Write out an exact copy of the line containing "Task: Toggle Tax" and all lines that follow it in the data below, leaving out pictures.

# Collected data entries:
━━━━━━━━━━
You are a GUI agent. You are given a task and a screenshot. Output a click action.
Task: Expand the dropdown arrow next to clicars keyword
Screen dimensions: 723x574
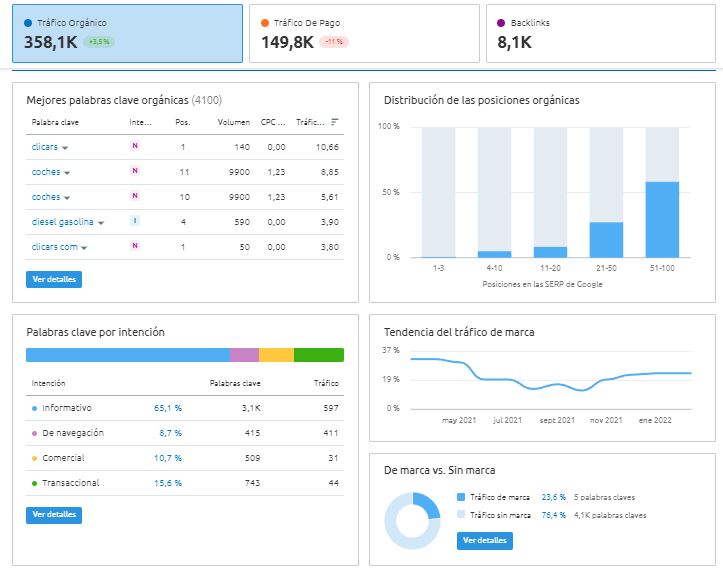point(65,148)
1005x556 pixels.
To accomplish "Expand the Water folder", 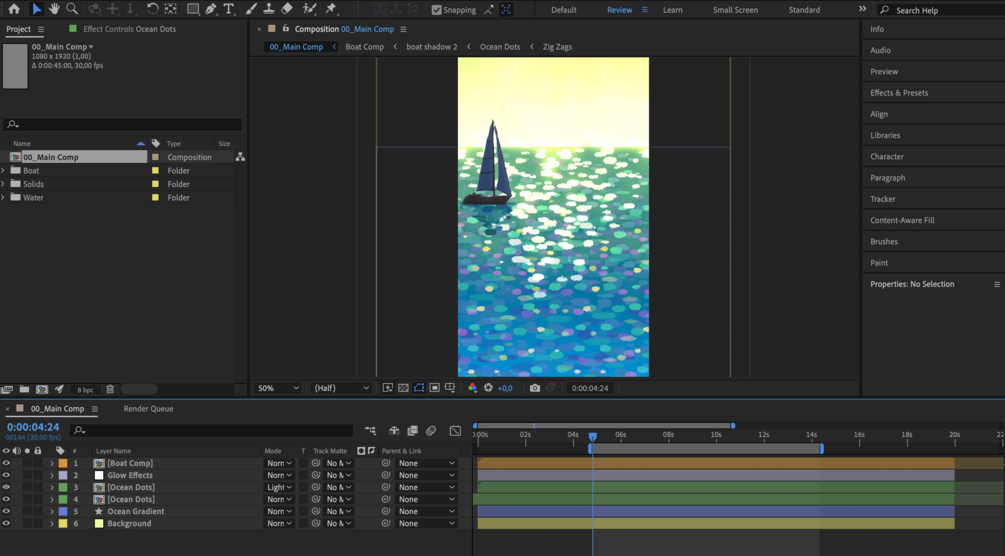I will pos(3,198).
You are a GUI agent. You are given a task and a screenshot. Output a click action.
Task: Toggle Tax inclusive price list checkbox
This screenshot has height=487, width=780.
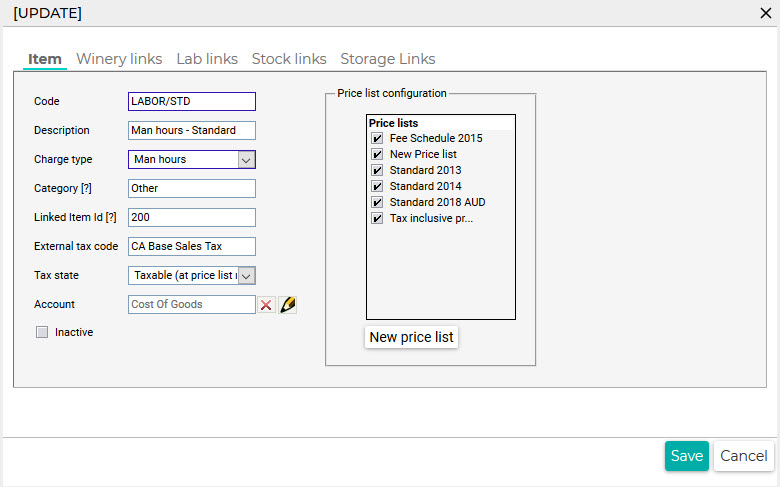[x=377, y=218]
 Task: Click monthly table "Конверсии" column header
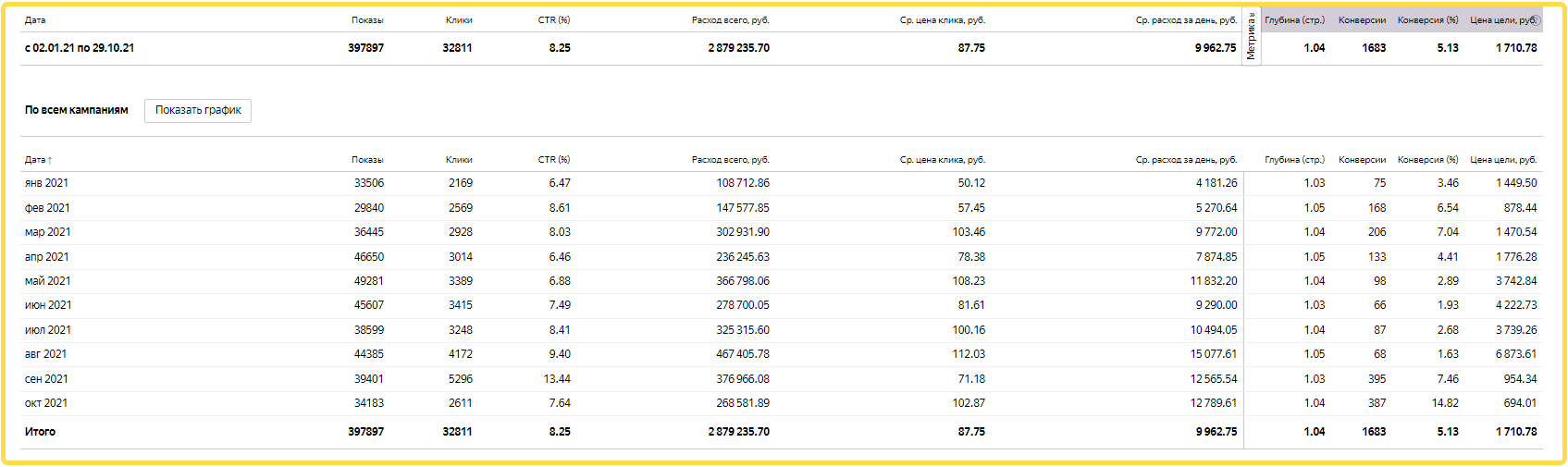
━━━━━━━━━━
# Exercise answer:
Task: Toggle Tax inclusive price list checkbox
This screenshot has height=487, width=780.
[x=377, y=218]
 Task: Click monthly table "Конверсии" column header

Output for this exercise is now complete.